** START Source document **

# Topic Modeling

Topic modeling is a technique of extracting hidden topics from a volume of text. One common algorithm for topic modeing is Latent Derichlet Allocation (LDA). A popular implementation of the LDA is through gensim library.

### Import required libraries

In [1]:
# !pip install pyLDAvis # Uncomment and install this visualization library

In [2]:
import warnings
warnings.filterwarnings("ignore")

In [44]:
#Data manipulation
import pandas as pd
import numpy as np
from pprint import pprint

# Data preprocessing & cleaning
import re
from nltk.corpus import stopwords
from gensim.utils import simple_preprocess
import gensim.corpora as corpora

# Modeling
import gensim

# Model Evaluation
from gensim.models import CoherenceModel

# Plotting tools
import matplotlib.pyplot as plt
import seaborn as sns
import pyLDAvis
import pyLDAvis.gensim 

### Load dataset

We will use 20-Newsgroups dataset. The dataset contains around 11k newsgroups posts from 20 different topics. The dataset is found here <a href='https://raw.githubusercontent.com/selva86/datasets/master/newsgroups.json'>newsgroups</a>

In [5]:
df = pd.read_json('https://raw.githubusercontent.com/selva86/datasets/master/newsgroups.json')

Check firt 5 rows 

In [7]:
df.head()

Unnamed: 0,content,target,target_names
0,From: lerxst@wam.umd.edu (where's my thing)\nS...,7,rec.autos
1,From: guykuo@carson.u.washington.edu (Guy Kuo)...,4,comp.sys.mac.hardware
10,From: irwin@cmptrc.lonestar.org (Irwin Arnstei...,8,rec.motorcycles
100,From: tchen@magnus.acs.ohio-state.edu (Tsung-K...,6,misc.forsale
1000,From: dabl2@nlm.nih.gov (Don A.B. Lindbergh)\n...,2,comp.os.ms-windows.misc


Check rows and columns

In [8]:
df.shape

(11314, 3)

### Preprocess Data

Remove emails

In [9]:
data = df.content.values.tolist() # Convert to list first

In [10]:
data = [re.sub('\S*@\S*\s?', '', sent) for sent in data] #Remove email addresses

  data = [re.sub('\S*@\S*\s?', '', sent) for sent in data] #Remove email addresses


Remove new line characters

In [12]:
data = [re.sub('\s+', ' ', sent) for sent in data]

  data = [re.sub('\s+', ' ', sent) for sent in data]


Remove distracting single quotes

In [13]:
data = [re.sub("\'", "", sent) for sent in data]

Tokenize the text

In [14]:
def tokenize_to_words(text):
    for t in text:
        yield(gensim.utils.simple_preprocess(str(t), deacc=True))  # deacc=True removes punctuations

In [15]:
tokenized_data = list(tokenize_to_words(data))

Remove stopwords

In [19]:
def remove_stopwords(text):
    return [[word for word in simple_preprocess(str(doc)) if word not in stop_words] for doc in text]

In [20]:
# stopwords_less_data=remove_stopwords(tokenized_data)

** END Source document **

Parts of the exercise:
1. List every value in the target_names column of the table that df.head() returns in the topic modeling notebook.
2. From the topic modeling notebook, return the text starting with "Remove distracting single" and going on through "tokenized_data = list(tokenize_to_words(data))", copied character for character.
The rows after this point are separate material, not part of the topic modeling notebook.

** START Extracted records **

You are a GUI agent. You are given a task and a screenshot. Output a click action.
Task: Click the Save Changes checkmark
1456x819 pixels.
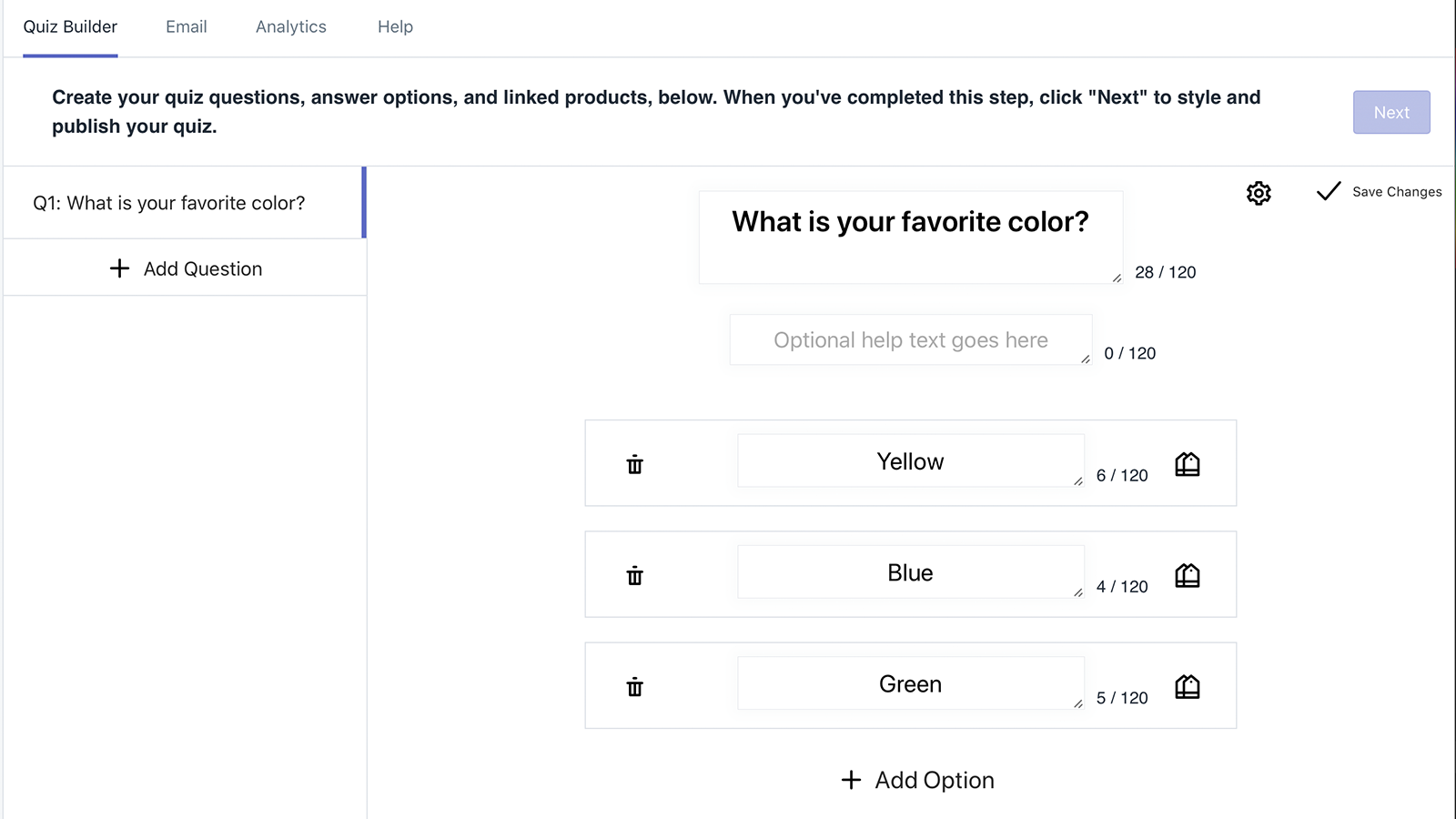click(x=1329, y=191)

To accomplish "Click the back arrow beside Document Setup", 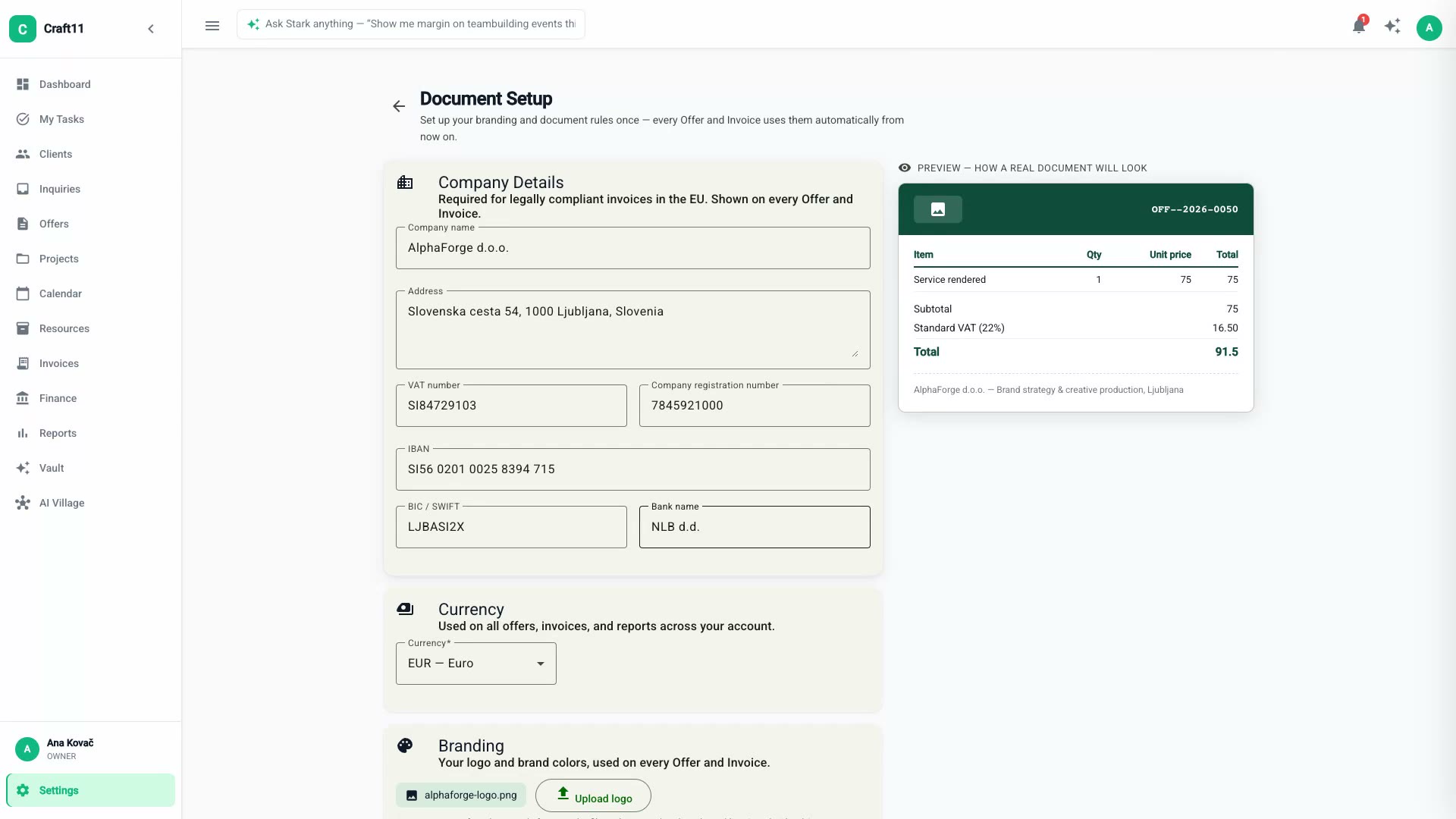I will click(399, 106).
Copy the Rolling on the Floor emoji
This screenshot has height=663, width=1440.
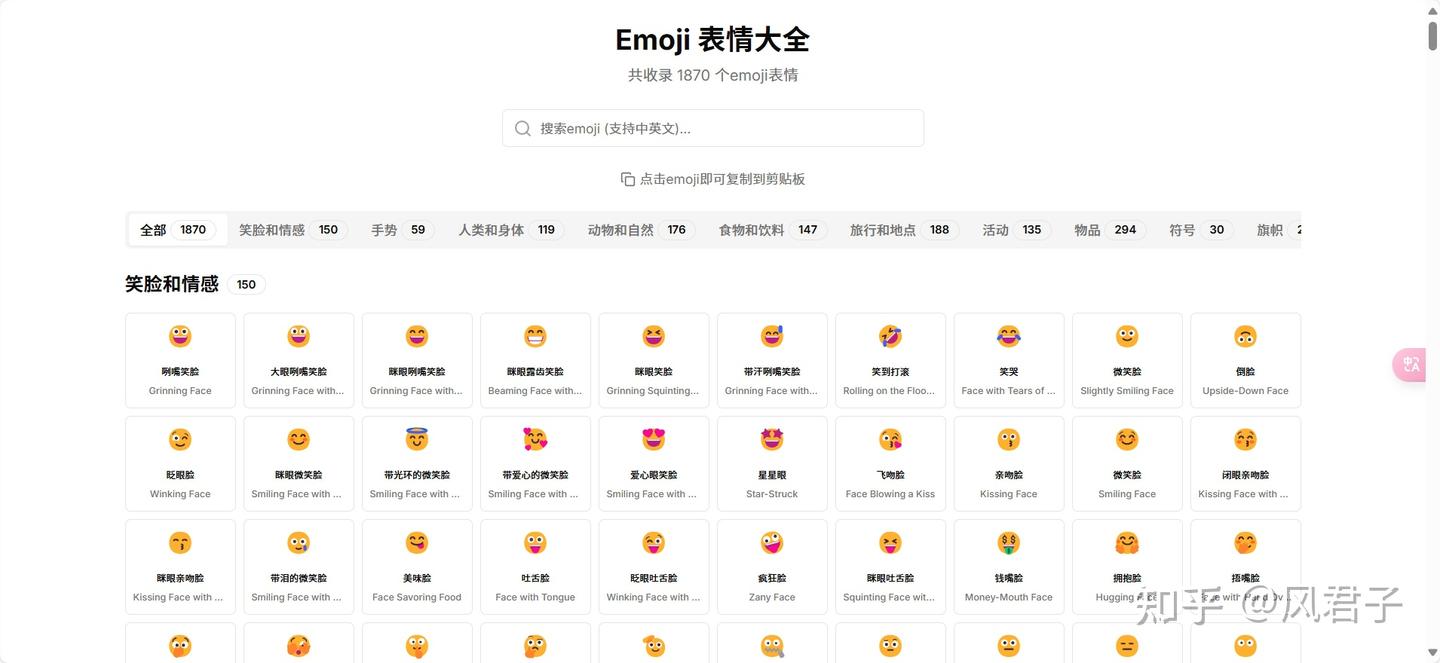pyautogui.click(x=890, y=360)
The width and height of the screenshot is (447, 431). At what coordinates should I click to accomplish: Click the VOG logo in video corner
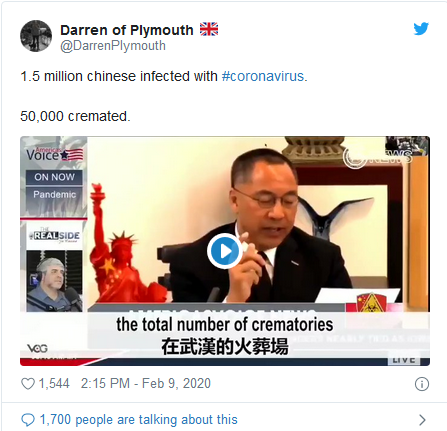[x=37, y=349]
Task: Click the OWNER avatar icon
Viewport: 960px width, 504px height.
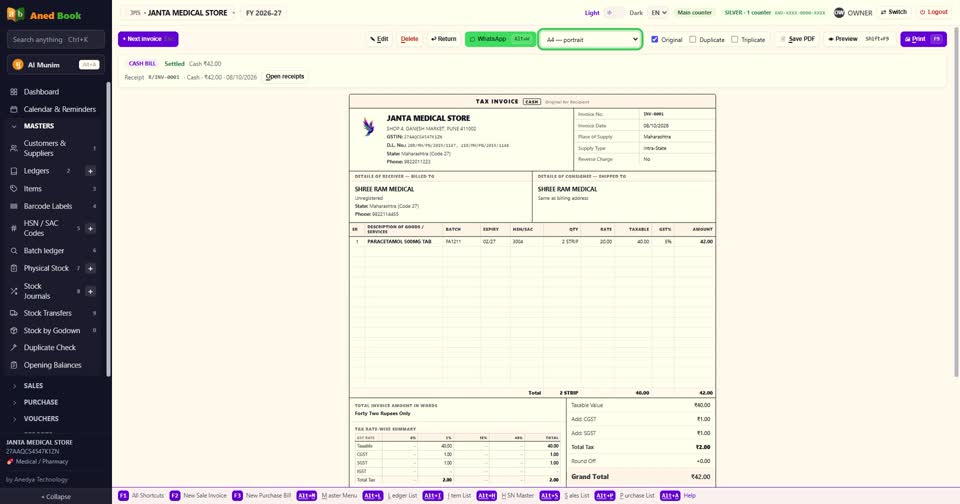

** END Extracted records **

Exercise responses:
1. rec.autos, comp.sys.mac.hardware, rec.motorcycles, misc.forsale, comp.os.ms-windows.misc

2.
Remove distracting single quotes

In [13]:
data = [re.sub("\'", "", sent) for sent in data]

Tokenize the text

In [14]:
def tokenize_to_words(text):
    for t in text:
        yield(gensim.utils.simple_preprocess(str(t), deacc=True))  # deacc=True removes punctuations

In [15]:
tokenized_data = list(tokenize_to_words(data))